Have done so. Am often at work making improvements to it.

DM 95.144.247.186 (talk) 01:01, 26 February 2010 (UTC)DM

why I reverted your edit[edit]

Hello

I've reverted your modification to the layout of the list of champions as the old layout made more sense.

Two sections - one of current titles active in ASW, the other of titles that are defunct/dormant or moved to other promotions.
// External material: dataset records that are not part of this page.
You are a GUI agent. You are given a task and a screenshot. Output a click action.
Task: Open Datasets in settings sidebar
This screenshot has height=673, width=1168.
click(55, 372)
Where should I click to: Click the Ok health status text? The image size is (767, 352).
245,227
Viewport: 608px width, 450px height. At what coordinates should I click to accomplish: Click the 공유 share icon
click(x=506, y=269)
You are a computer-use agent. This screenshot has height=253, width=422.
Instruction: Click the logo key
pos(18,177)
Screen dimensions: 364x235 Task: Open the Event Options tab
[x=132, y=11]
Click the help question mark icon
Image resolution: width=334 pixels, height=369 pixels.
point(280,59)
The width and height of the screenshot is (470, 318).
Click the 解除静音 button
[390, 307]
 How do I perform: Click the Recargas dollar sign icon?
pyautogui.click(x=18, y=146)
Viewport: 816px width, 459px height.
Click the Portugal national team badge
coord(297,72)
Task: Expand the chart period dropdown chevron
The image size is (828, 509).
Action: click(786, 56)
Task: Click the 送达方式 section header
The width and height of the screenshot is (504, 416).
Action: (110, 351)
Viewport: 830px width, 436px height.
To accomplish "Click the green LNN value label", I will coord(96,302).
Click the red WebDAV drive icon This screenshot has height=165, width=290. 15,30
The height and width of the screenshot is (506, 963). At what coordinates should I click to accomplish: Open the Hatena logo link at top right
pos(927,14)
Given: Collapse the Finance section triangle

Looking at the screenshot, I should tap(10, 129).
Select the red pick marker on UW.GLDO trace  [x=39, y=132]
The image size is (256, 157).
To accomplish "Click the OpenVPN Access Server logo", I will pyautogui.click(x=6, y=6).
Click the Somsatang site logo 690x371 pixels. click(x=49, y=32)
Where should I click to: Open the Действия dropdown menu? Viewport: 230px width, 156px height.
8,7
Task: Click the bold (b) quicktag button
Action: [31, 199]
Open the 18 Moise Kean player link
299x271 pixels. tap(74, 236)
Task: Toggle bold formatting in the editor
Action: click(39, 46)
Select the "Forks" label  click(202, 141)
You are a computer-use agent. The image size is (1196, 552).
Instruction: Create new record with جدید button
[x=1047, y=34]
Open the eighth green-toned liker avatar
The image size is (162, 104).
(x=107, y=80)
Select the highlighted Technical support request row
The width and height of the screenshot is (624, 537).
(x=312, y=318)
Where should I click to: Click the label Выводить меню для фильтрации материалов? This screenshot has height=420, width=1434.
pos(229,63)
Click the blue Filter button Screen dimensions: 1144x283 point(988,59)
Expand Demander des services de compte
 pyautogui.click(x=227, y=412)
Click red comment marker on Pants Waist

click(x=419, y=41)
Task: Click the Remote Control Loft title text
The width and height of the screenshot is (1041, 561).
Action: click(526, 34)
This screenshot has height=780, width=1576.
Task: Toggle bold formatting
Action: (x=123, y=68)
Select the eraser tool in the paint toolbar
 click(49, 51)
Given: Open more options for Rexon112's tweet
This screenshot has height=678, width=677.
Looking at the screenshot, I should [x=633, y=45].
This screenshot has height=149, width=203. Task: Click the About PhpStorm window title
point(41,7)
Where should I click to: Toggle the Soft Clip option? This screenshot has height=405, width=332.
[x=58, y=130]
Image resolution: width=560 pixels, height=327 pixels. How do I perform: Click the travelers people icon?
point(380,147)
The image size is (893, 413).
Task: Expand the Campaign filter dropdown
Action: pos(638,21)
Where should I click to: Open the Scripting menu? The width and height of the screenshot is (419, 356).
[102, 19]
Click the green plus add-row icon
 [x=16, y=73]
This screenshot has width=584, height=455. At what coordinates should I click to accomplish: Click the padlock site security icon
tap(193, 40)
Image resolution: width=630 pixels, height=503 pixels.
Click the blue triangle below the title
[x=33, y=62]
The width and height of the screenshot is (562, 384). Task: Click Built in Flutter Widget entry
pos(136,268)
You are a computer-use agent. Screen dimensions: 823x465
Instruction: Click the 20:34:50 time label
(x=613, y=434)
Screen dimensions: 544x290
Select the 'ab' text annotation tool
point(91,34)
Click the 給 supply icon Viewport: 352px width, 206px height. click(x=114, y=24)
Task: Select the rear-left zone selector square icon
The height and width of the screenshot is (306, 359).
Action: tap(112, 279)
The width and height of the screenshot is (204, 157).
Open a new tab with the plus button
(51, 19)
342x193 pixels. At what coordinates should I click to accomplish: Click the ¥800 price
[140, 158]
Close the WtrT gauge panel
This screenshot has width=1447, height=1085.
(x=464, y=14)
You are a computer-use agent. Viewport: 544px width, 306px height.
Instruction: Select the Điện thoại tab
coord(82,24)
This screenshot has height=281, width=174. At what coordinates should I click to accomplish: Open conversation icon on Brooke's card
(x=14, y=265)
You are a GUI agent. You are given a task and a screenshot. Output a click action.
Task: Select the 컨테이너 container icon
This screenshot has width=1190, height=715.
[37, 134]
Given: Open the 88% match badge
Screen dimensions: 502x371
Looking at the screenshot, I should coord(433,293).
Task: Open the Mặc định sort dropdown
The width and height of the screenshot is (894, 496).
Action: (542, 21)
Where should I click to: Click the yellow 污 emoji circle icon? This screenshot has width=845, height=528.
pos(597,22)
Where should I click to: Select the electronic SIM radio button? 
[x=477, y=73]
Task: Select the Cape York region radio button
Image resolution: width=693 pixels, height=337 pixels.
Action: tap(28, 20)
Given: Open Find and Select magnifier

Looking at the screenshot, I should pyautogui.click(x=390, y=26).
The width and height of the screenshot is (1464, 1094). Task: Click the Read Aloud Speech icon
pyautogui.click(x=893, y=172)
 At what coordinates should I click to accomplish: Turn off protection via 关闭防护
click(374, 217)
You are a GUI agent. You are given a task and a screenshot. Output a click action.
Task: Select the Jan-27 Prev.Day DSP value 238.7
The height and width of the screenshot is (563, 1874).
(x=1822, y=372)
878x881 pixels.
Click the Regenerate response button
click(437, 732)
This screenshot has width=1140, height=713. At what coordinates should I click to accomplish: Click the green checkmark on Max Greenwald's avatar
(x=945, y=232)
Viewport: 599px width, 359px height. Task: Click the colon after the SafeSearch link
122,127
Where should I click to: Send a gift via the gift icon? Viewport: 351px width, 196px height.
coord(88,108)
The second category subdivided into Mountevans and non-Mountevans titles.

Three of the four titles currently active in All Star were called for under the 1947 Mountevans Rules (and the fourth has old school roots inasmuch as it traces back to the immediate aftermath of the ITV era), therefore the Mountevans section is not meant as a complete list of Mountevans titles or even Mountevans titles in All Star, but just of the defunct ones. the active Mountevans titles go in the Current secton

It is not inconcievable that All Star may add the odd non Mountevans title or two in the future (there have been a couple in recent years) and these will go into the current titles section alongside Mountevans and non-Mountevans titles (the Current Titles section does not differentiate due to insufficent number of active ASW-based titles.)

Grouped the way you propose, we could end up with people coming along and inputting duplicate entries for those active titles with Mountevans roots, which would result in confusion. And that would not do.

Kind Regards

DM 95.144.244.24 (talk) 18:25, 24 July 2010 (UTC)

FAO Afkatk - Mountevans Committee[edit]

From the Professional Wrestling In The United Kingdom page


After the war, attempts to relaunch the business in 1947 failed to catch on with journalists who condemned the gimmickry calling
the show fake. The revelation of this, and the general chaos which had surrounded All In Wrestling prior to the War, prompted
Admiral Lord Mountevans, a fan of the sport, to get together with Commander Campbell (a member of the popular "The Brains Trust" radio panel show),
member of parliament Maurice Webb and Olympic wrestler Norman Morell to create a committee to produce official rules for wrestling.
The most notable action of the committee was to create seven formal weight divisions, calling for champions to be crowned at
each weight. These weight divisions included lightweight (154 pound limit), welterweight (165), middleweight (176), heavy
middleweight (187), light heavyweight (198), mid-heavyweight (209), and heavyweight. Many of these rules diverged heavily from
those in used in American Wrestling - five minute rounds (three minutes for title matches), two public warnings for rule
breaking before a disqualification, "knockouts"(countouts) and disqualifications counting as automatic two falls in best of
three falls matches (which were predominant), and no follow-up moves allowed on a grounded opponent.
The existence of the committee was readily acknowledged by promoters who used its existence to counter any accusations of wrong
doings within the business. It was the promoters themselves, however, who revolutionized the business during this time by using
America's National Wrestling Alliance territory system under the guise of an alliance of promoters attempting to regulate
the sport and uphold the committee's ideas to, in fact, create a promotional cartel designed to carve up control of the business
between a handful of promoters—which it did in 1952 under the name of Joint Promotions.


Okay? It was not an organisation which governed professional wrestling. It was a committee of three celebrity marks and one promoter (who had wrestled in the Olympics in his youth) who met in 1947 (in a committee room in the House Of Commons) to draw up a rulebook.

Said rulebook set up 7 weight limits and called for World, Empire, European, British, English/Welsh/Scots/N.Irish and regional championships to be set up for each.

All Star recognised the Mountevans rules and championships and to a fair extent still does (when it suits the company). Joint Promotions recognised Mountevans as do current promotions Premier and LDN.

I hope (and pray) that this clears this up!